*Data items*
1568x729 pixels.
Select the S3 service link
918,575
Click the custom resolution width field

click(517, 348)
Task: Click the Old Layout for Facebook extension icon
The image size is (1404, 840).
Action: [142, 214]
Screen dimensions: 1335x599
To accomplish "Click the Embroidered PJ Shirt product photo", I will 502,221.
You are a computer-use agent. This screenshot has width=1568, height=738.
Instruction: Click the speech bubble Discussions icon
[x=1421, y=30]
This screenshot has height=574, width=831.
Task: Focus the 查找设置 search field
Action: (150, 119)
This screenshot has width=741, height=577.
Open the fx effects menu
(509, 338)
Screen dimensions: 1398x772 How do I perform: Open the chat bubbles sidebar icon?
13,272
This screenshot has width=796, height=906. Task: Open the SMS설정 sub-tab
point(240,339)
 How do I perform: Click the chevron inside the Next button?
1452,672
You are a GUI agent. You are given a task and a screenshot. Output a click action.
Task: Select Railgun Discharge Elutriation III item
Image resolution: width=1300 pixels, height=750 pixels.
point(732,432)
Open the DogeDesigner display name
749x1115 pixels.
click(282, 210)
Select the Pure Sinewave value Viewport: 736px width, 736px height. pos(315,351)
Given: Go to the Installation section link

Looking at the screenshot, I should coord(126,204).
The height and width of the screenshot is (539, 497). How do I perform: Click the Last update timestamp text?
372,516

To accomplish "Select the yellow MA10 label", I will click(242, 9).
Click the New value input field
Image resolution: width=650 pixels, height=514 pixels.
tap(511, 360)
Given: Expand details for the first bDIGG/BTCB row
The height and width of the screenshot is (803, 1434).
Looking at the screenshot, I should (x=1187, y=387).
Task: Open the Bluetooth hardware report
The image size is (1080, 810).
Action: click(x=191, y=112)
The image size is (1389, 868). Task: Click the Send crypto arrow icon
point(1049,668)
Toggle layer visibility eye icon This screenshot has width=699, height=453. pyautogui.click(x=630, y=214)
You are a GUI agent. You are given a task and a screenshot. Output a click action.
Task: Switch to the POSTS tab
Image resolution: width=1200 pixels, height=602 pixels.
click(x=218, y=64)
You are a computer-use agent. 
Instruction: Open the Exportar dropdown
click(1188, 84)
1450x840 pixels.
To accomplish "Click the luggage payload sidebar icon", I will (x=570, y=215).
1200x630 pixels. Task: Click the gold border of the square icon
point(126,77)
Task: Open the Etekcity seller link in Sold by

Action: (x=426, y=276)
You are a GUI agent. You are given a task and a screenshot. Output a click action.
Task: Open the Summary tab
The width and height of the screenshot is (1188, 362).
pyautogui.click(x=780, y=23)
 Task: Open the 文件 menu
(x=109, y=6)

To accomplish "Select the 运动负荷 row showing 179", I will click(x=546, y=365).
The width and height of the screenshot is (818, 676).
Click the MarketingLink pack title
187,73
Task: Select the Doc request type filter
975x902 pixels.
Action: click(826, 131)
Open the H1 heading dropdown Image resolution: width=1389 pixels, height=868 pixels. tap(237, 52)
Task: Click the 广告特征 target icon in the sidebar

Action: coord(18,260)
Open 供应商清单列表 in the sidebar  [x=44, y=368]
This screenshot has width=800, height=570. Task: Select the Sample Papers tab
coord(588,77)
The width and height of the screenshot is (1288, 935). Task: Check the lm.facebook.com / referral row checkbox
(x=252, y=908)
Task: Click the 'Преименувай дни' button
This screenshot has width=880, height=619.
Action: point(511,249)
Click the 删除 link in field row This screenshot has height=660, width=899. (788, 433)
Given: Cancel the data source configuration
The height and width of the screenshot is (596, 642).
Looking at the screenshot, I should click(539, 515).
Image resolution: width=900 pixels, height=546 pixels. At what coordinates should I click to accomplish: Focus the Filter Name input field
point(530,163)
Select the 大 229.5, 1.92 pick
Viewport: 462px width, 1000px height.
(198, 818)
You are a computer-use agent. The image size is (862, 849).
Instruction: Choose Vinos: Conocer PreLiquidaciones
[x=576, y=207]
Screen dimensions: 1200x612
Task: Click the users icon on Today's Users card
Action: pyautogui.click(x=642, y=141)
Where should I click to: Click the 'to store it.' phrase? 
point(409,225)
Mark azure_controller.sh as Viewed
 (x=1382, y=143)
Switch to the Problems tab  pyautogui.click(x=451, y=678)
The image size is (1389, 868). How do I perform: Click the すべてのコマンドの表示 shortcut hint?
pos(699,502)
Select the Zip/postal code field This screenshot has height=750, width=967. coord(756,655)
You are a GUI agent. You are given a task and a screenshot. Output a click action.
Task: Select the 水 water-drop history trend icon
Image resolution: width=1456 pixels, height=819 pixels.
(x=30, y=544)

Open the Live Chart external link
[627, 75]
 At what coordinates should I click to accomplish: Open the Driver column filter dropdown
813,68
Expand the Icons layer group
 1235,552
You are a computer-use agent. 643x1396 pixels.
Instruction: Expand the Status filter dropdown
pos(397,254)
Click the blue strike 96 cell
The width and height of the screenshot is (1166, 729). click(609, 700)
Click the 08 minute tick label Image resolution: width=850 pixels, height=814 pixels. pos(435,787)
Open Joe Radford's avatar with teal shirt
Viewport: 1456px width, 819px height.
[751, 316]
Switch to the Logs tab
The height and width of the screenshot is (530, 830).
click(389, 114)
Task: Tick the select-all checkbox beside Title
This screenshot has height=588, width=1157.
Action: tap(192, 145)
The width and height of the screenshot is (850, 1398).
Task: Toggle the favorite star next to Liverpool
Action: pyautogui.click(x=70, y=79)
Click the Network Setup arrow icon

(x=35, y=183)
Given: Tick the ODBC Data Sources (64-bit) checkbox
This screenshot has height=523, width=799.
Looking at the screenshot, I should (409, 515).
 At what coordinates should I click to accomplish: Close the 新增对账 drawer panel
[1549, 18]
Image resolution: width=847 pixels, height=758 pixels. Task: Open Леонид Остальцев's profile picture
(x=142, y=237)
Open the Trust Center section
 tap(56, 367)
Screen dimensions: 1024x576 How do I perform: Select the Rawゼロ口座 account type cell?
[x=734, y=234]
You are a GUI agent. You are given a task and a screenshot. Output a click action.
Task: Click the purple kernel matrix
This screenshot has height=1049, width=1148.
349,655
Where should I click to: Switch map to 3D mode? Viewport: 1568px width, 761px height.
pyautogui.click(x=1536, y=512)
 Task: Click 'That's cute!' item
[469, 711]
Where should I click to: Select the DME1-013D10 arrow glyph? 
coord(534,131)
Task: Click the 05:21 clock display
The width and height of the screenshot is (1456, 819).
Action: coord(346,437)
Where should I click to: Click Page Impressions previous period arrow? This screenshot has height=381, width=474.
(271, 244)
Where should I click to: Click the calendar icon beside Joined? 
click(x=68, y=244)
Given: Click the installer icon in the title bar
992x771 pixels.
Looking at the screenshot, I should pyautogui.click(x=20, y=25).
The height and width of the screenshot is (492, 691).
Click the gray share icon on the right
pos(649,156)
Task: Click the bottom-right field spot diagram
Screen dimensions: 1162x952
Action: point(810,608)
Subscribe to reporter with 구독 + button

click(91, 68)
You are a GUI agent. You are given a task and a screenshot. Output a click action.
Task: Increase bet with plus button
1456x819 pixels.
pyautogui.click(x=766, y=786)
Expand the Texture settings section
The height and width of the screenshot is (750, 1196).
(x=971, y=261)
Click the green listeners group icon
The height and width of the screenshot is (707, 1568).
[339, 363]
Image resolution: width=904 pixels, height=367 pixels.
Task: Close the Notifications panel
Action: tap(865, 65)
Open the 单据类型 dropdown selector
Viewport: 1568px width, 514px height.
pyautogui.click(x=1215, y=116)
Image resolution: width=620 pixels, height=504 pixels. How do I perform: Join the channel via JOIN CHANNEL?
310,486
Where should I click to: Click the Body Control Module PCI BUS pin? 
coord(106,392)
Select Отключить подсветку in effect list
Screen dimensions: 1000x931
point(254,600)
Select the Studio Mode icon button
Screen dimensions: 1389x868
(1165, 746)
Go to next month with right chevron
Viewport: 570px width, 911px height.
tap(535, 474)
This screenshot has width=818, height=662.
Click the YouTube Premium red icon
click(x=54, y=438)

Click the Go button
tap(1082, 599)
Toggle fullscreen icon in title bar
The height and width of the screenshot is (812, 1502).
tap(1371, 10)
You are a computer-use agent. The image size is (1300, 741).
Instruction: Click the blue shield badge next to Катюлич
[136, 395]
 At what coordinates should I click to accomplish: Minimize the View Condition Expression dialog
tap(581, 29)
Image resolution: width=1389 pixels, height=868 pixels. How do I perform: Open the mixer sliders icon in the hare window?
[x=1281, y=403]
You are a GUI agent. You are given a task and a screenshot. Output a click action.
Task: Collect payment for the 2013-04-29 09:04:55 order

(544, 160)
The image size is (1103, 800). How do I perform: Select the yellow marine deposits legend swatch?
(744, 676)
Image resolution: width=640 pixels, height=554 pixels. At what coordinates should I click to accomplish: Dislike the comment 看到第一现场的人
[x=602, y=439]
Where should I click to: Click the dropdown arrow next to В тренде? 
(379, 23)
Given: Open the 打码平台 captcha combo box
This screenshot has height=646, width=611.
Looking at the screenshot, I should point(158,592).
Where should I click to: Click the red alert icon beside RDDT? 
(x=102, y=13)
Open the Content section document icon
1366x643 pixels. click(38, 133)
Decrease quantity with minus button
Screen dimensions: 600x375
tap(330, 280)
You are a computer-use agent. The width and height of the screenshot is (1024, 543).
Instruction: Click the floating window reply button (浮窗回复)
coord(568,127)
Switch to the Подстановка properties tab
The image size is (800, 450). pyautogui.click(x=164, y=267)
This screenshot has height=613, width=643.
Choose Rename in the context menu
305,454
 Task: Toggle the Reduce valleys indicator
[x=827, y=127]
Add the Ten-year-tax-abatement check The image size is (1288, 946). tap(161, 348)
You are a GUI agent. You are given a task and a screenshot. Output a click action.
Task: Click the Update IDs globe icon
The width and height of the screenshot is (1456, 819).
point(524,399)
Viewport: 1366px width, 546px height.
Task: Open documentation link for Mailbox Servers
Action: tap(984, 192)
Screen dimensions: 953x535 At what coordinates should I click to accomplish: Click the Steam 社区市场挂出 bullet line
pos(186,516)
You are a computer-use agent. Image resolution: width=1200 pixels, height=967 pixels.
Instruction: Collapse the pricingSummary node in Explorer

*Given request*
In the part that opens with the line containing "At what coordinates should I click to accomplish: Minimize" and closes with the line containing "Action: tap(984, 192)", change "GUI agent" to "screen assistant" and give only those lines again, with nothing else altered.

*Final answer*
 At what coordinates should I click to accomplish: Minimize the View Condition Expression dialog
tap(581, 29)
Image resolution: width=1389 pixels, height=868 pixels. How do I perform: Open the mixer sliders icon in the hare window?
[x=1281, y=403]
You are a screen assistant. You are given a task and a screenshot. Output a click action.
Task: Collect payment for the 2013-04-29 09:04:55 order

(544, 160)
The image size is (1103, 800). How do I perform: Select the yellow marine deposits legend swatch?
(744, 676)
Image resolution: width=640 pixels, height=554 pixels. At what coordinates should I click to accomplish: Dislike the comment 看到第一现场的人
[x=602, y=439]
Where should I click to: Click the dropdown arrow next to В тренде? 
(379, 23)
Given: Open the 打码平台 captcha combo box
This screenshot has height=646, width=611.
Looking at the screenshot, I should point(158,592).
Where should I click to: Click the red alert icon beside RDDT? 
(x=102, y=13)
Open the Content section document icon
1366x643 pixels. click(38, 133)
Decrease quantity with minus button
Screen dimensions: 600x375
tap(330, 280)
You are a computer-use agent. The width and height of the screenshot is (1024, 543).
Instruction: Click the floating window reply button (浮窗回复)
coord(568,127)
Switch to the Подстановка properties tab
The image size is (800, 450). pyautogui.click(x=164, y=267)
This screenshot has height=613, width=643.
Choose Rename in the context menu
305,454
 Task: Toggle the Reduce valleys indicator
[x=827, y=127]
Add the Ten-year-tax-abatement check The image size is (1288, 946). tap(161, 348)
You are a screen assistant. You are given a task and a screenshot. Output a click action.
Task: Click the Update IDs globe icon
The width and height of the screenshot is (1456, 819).
point(524,399)
Viewport: 1366px width, 546px height.
Task: Open documentation link for Mailbox Servers
Action: tap(984, 192)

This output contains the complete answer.